• **SFIDA 1**
Stabilisca se ciascuna delle seguenti affermazioni concorda con il brano sugli Zuavi Pontifici, rispondendo sì o no e citando testualmente le parole decisive. (a) Tra i volontari vi erano australiani di origine irlandese e scozzese. (b) I volontari veneti erano già sudditi del Regno d'Italia. (c) Gli Zuavi Pontifici difesero i confini della Chiesa per vent'anni.
• **SFIDA 2**
Risponda alle domande seguenti basandosi sul brano sugli Zuavi Pontifici.
(a) Oltre ai comitati di arruolamento, da chi erano sollecitati i volontari?
(b) Quale insegna portavano alcuni volontari sui loro abiti?
(c) In quale data l'esercito italiano entrò nella città santa della Cristianità?
• **SFIDA 3**
Prosegua il brano sugli Zuavi Pontifici a partire dall'ultima frase riportata.

• **ESTRATTO**
Non erano mercenari tutti coloro che provenivano da terre che avevano già sperimentato il martirio per la fede.. 

Roma rappresentava per questi volontari accorsi da ogni parte del mondo, compresi addirittura degli australiani di origine irlandese e scozzese, una causa santa, il patrimonio della Chiesa da salvaguardare, il luogo ove si custodivano le tombe dei martiri e degli apostoli, la culla della Fede. Sollecitati dai comitati di arruolamento e soprattutto dall’opera capillare dei vescovi e dei parroci, giorno per giorno affluivano a Roma schiere di volontari provenienti da ogni paese; come gli antichi crociati alcuni portavano l’insegna della croce sui loro abiti.

Numerosi erano anche i volontari provenienti dalle regioni da poco “redente”: emiliani soprattutto, ma anche toscani e veneti ancora sudditi dell’Impero austro-ungarico. Il papa si commosse profondamente alla vista di quei volontari, di quei crociati che avevano lasciato case e famiglie per venire a battersi per la causa della libertà della Chiesa.

Per dieci anni gli Zuavi Pontifici difesero coraggiosamente i confini della Chiesa, fino al fatidico 20 settembre 1870, quando l’esercito italiano entrò con le armi in pugno nella città santa della Cristianità.

• **DATI**
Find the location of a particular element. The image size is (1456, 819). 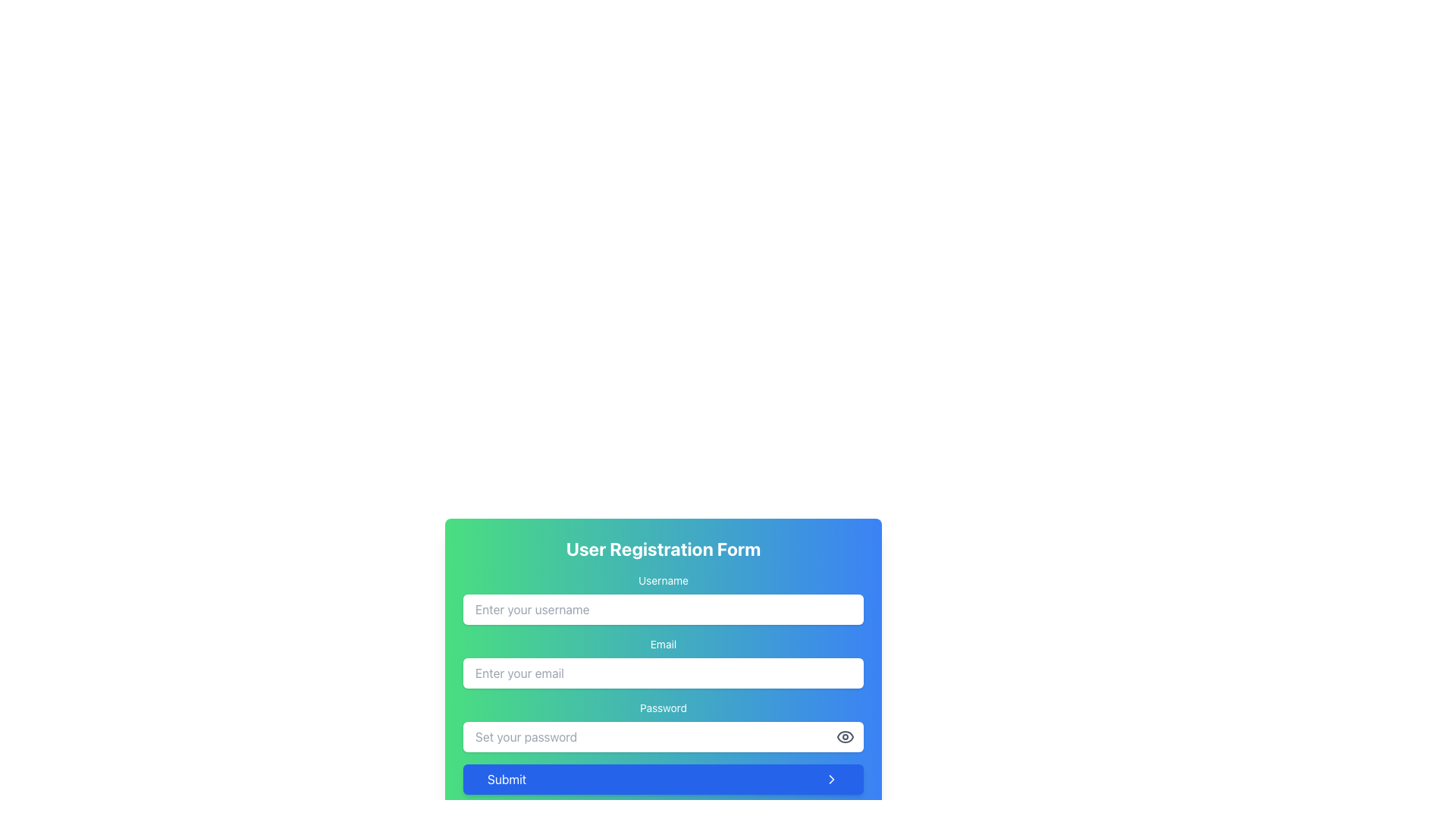

the 'Username' input field, which is a labeled text input box in the User Registration Form, to focus on it is located at coordinates (663, 598).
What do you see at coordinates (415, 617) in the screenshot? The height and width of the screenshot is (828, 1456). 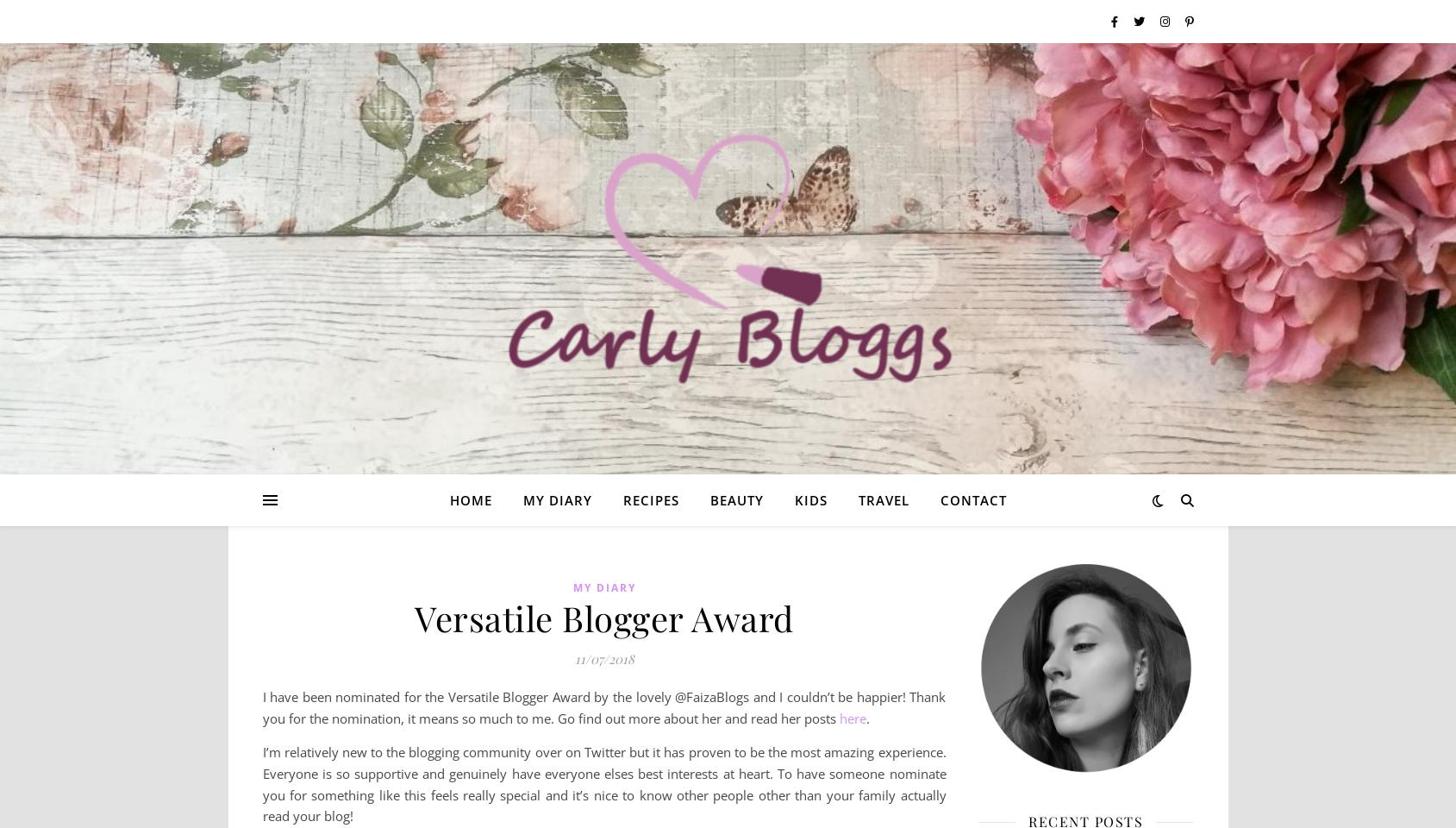 I see `'Versatile Blogger Award'` at bounding box center [415, 617].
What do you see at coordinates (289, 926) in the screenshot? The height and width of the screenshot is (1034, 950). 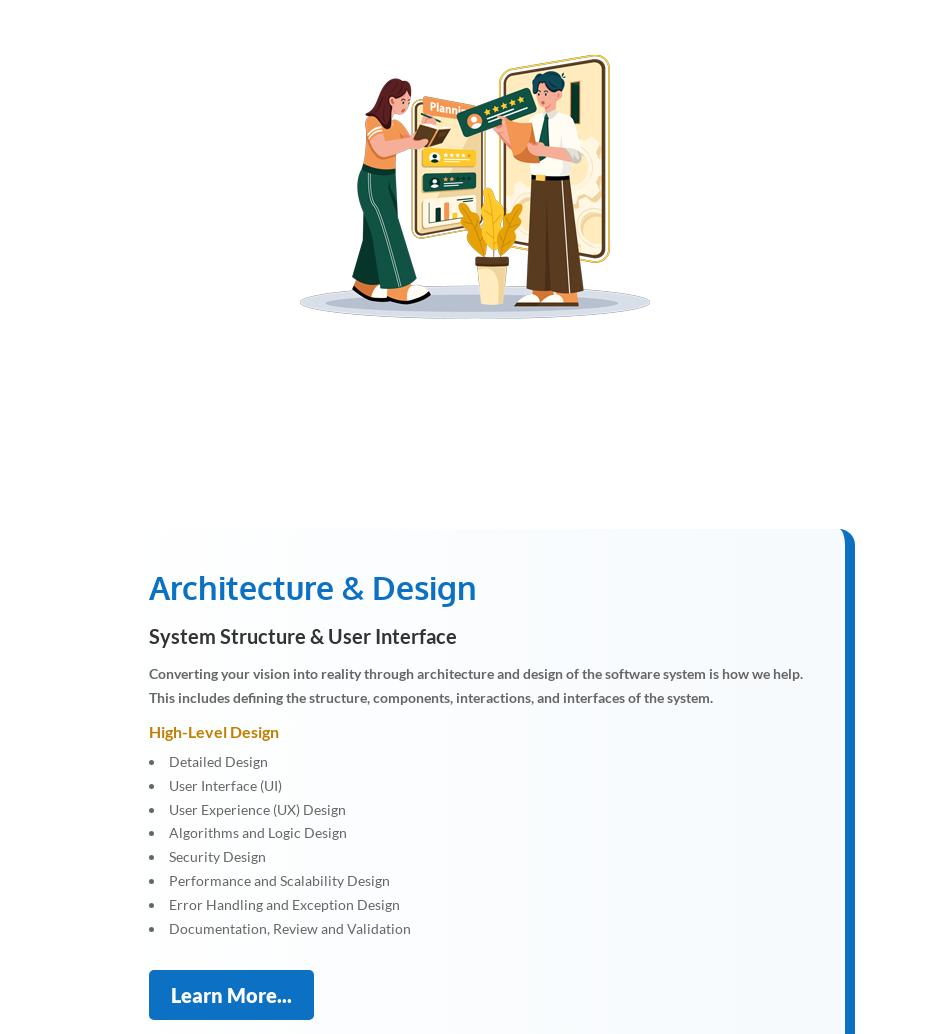 I see `'Documentation, Review and Validation'` at bounding box center [289, 926].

• **SOLUZIONE DELL'ESERCIZIO 1**
(a) Sì: «compresi addirittura degli australiani di origine irlandese e scozzese».
(b) No: «veneti ancora sudditi dell’Impero austro-ungarico».
(c) No: «Per dieci anni gli Zuavi Pontifici difesero coraggiosamente i confini della Chiesa».

• **SOLUZIONE DELL'ESERCIZIO 2**
(a) Dall'opera capillare dei vescovi e dei parroci.
(b) L'insegna della croce.
(c) Il 20 settembre 1870.

• **SOLUZIONE DELL'ESERCIZIO 3**
Come scrisse un volontario irlandese, Patrick O’Clery, che lasciò delle interessanti memorie sugli avvenimenti del 1870, l’invasione fu un atto di brigantaggio regio.

Il papa aveva deciso di rinunciare alla lotta ad oltranza, al suo buon diritto a resistere, per salvare ancora una volta delle vite umane. 

Le colonne dei bersaglieri irruppero nella città nel silenzio degli zuavi pontifici. Nonostante che i volontari del papa rimanessero immobili, con le armi al piede, gli ufficiali italiani fecero aprire su di loro il fuoco. Nonostante la bandiera bianca sventolasse da diversi minuti, gli zuavi furono costretti a battersi per difendersi. Nel frattempo Bixio continuò a far tirare colpi sui quartieri adiacenti a San Pietro. Inutilmente gli ufficiali pontifici protestarono energicamente contro tali violazioni delle norme militari e civili: continuarono gli scontri, le uccisioni e le violenze sui prigionieri.

Dopo la resa iniziò per le vie di Roma la caccia al soldato pontificio da parte di 4.000 camicie rosse entrate in città a seguito delle truppe. Per diversi giorni, oltre agli zuavi, anche semplici civili e sacerdoti vennero barbaramente assassinati. Non si conobbe mai il numero ufficiale delle vittime della “vittoria” né i danni materiali provocati dai saccheggi. “Lasciate che il popolo si sfoghi” aveva detto Cadorna davanti alle proteste. I 4.800 prigionieri considerati di cittadinanza italiana (emiliani, marchigiani, veneti, lombardi eccetera), e quindi accusati di tradimento per aver imbracciato le armi contro il tricolore, vennero deportati nelle fortezze di Alessandria, Mantova, Peschiera e Verona, dopo un viaggio di tre giorni con una sola razione di pane e tra insulti, sputi, sevizie e la detenzione in condizioni volutamente durissime nelle carceri del “Re Galantuomo”.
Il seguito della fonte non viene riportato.